4. Diastolic HF - ↑ contractility from digoxin can ↓ diastolic relaxation.
Relative :
- Sinus Bradycardia and sick sinus syndrome.
- With other negative chronotropes (verapamil, diltiazem, amiodarone).
- Circumstances with ↑ digitalis sensitivity (hypokalemia, etc).
- Renal failure → use digitoxin instead.
Digoxin Toxicity (Symptoms and Treatment)
- Hyperkalemia - via Na/K-ATPase inhibition.
- Arrhythmias - PVCs are most common, but many other arrhythmias can be seen.
(More than 20-30% ATPases blocked → IC Ca ++ too high → delayed afterdepolarization
(DAD) → slight ↑ in membrane potential after normal cardiac AP → extrasystoles (PVC,
ventricular tachycardia, ventricular fibrillation)). - Vagal stimulation plus excess IC Ca ++ can lead to ventricular bigeminy or AV block.
(Bradycardia can result from vagal
stimulation). - ECG signs characteristic of digoxin toxicity: shortened QT , scooped ST depression and T inversion.
- Vision Issues - color vision disturbances, blurred vision, photosensitivity, xanthopsia (yellow vision).
- Neuro Issues - HA, anxiety, nightmare, hallucinations, lethargy, disorientation.

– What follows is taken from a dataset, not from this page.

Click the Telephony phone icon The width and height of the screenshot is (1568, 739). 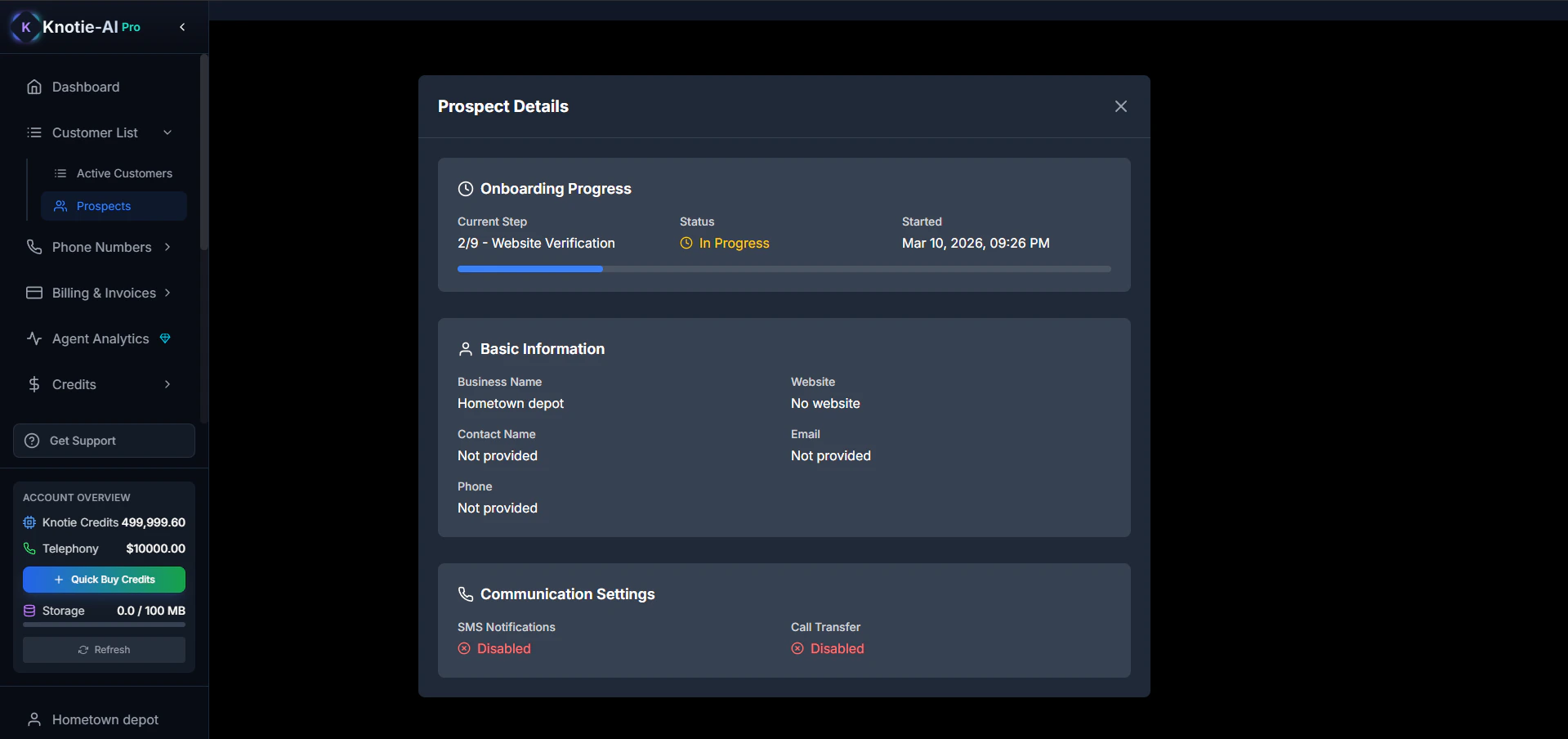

- GI Issues - via ATPase inhibition in GI tract: nausea, vomiting, abdominal pain.
Treatment :
- Atropine for vagal stimulation symptoms.
- Lidocaine/phenytoin (type I/B antiarrhythmics) for ventricular tachycardias.
- Digiban - digitalis binding Ab (used for mainly suicide attempts related to psychiatric
symptoms) .
factors / substances that increase digoxin toxicity and drug interactions (6).
- Hypokalemia - mostly with K-wasting diuretics, sometimes via diarrhea/vomiting; glycosides bind competitively to ATPase’s K + binding site, so less K + → ↑ digitalis binding.
* Always monitor K levels when diuretic and glycoside used together.
* ACE-I, ARB and K-sparing diuretics can also → hyperkalemia → ↓ digitalis binding / effect. - Hypercalcemia - can increase risk of DAD → ES / Vtach.
- Hypomagnesemia - Mg needed for ATPase function → ↓ Mg with digoxin → increased digoxin effect (ex: loop diuretics waste Mg).
- Renal Damage - ↑ half-life of digoxin, due to its renal elimination. always monitor BUN/creatinine in renal patients on digoxin. often must switch to digitoxin instead due to hepatic elimination.
* Amiodarone, verapamil, diltiazem and
quinidine all compete with digoxin for renal elimination. - Beta Blockers - digoxin should be used cautiously with BBs due to combined inhibitory effects of both drugs on SA/AV nodes.
- Antibiotics - digoxin is inactivated in GI tract by flora → abx ↑ serum levels.